GYMNASTICE, or the GYMNASTIC art, denotes the art of performing exercises of the body, whether for defence, health, or diversion. See GYMNASIUM.
Several modern writers have treated of this art. M. Burlette has given the history of gymnastics in the Memoirs of the Royal Academy of Inscriptions.
On the first establishment of society, men, being apprised of the necessity of military exercises, for repelling the insults of their neighbours, instituted games and proposed prizes to animate their youth to contests of divers kinds. And as running, leaping, strength and dexterity of arm in throwing the javelin, driving a ball, or tossing a quoit, together with wrestling, &c., were exercises suited to the manner of fighting in those days; so the youth vied to excel in them, in the presence of the aged, who sat as their judges, and dispensed prizes to the conquerors; till what was originally only amusement, became at length a matter of such importance, as to interest great cities and entire nations in its practice. Hence arose an emulation and eagerness to excel, in hopes, one day, of being proclaimed and crowned conquerors in the public games, which was the highest honour a mortal could arrive at; nay, they went so far as to imagine, that even gods and demigods were not insensible of what men were so captivated with; and, in consequence hereof, to introduce the greatest part of these exercises into their religious ceremonies, the worship of their gods, and the funeral honours done to the manes of the dead.
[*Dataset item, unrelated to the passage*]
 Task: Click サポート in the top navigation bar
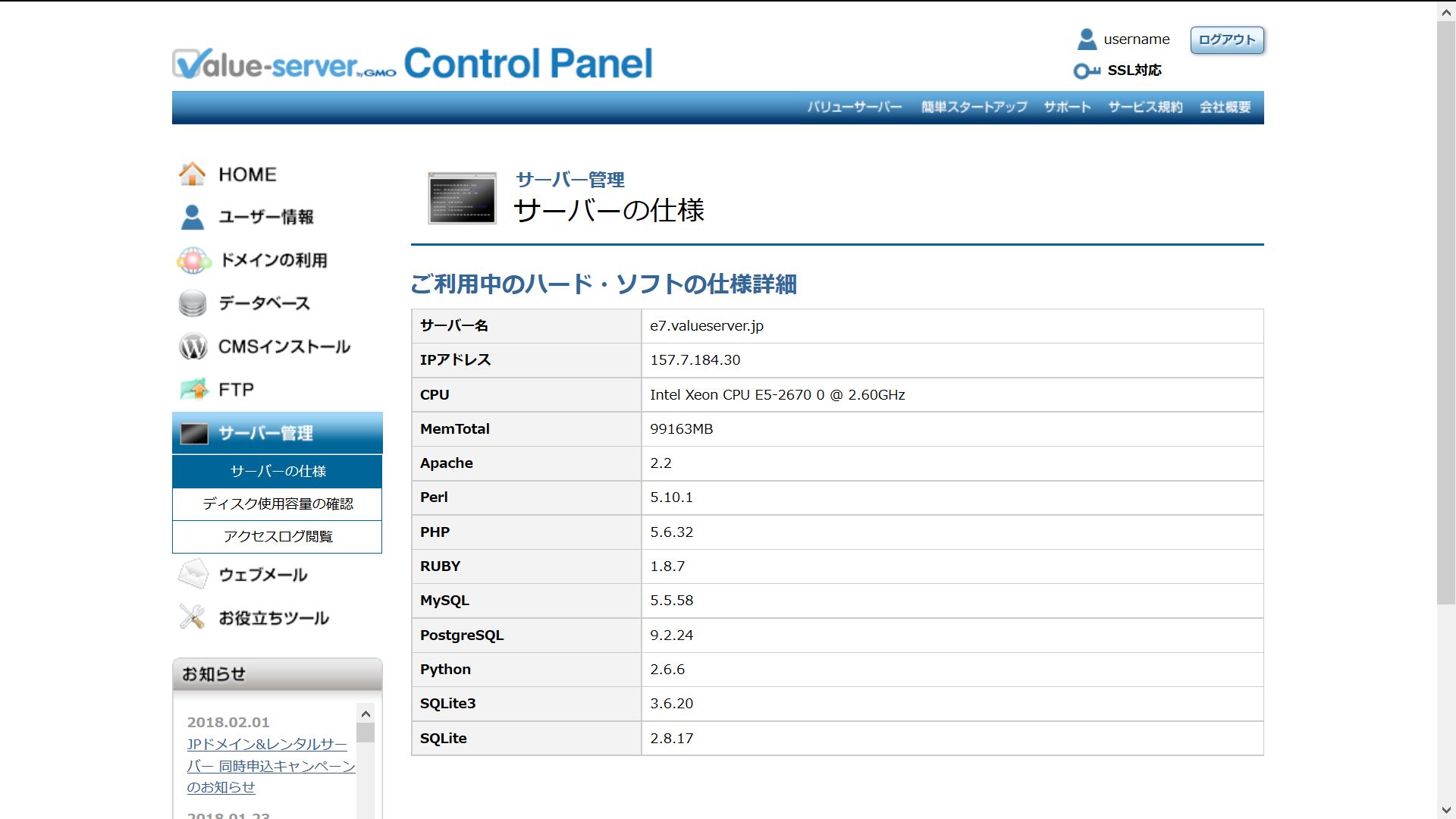tap(1067, 107)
Though it be hard to determine the precise epocha of the gymnastic art, yet it appears from several passages in Homer, and particularly the 23d book of the Iliad, where he describes the games celebrated at the funeral of Patroclus, that it was not unknown at the time of the Trojan war. From that description, which is the earliest monument now extant of the Grecian gymnastics, it appears, that they had chariot-races, boxing, wrestling, foot-races, gladiators, throwing the discus, drawing the bow, and hurling the javelin; and it should seem, from the particular account Homer gives of these exercises, that even then the gymnastic art wanted little of perfection; so that when Galen says there was no gymnastic art in Homer's days, and that it began to appear no earlier than Plato, he is to be underlaid of the medicinal gymnastics only. This last, indeed, had its rise later; because, while men continued sober and laborious, they had no occasion for it; but when luxury and idleness had reduced them to the sad necessity of applying to physicians, these, who had found that nothing contributed so much to the preservation and re-establishment of health as exercises, proportioned to the different complexions, ages, and sexes, did not fail to refer them to the practice of gymnastics.
According to Plato, one Herodicus, prior a little time to Hippocrates, was the first who introduced this art into physic; and his successors, convinced by experience of its usefulness, applied themselves in earnest to improve it. Hippocrates, in his book of Regimen, has given instances of it, where he treats of exercise in general, and of the particular effects of walking, with regard to health; also of the different sorts of races, either on foot or horseback; leaping, wrestling, the exercise of the suspended ball, called corycus, chronometry, unctions, frictions, rolling in the sand, &c. But as physicians did not adopt all the exercises of the gymnastic art in their practice, it came to be divided between them and the masters of martial and athletic exercises, who kept schools, the number of which was greatly increased in Greece. At length the Romans also caught the same taste; and, adopting the military and athletic exercises of the Greeks, they improved and advanced them to the utmost pitch of magnificence, not to say extravagance. But the declension of the empire involved the arts in its ruin, and, among others, gymnastics and medicine; which last unhappily then relinquished the title it had to the former, and has neglected to resume it ever since.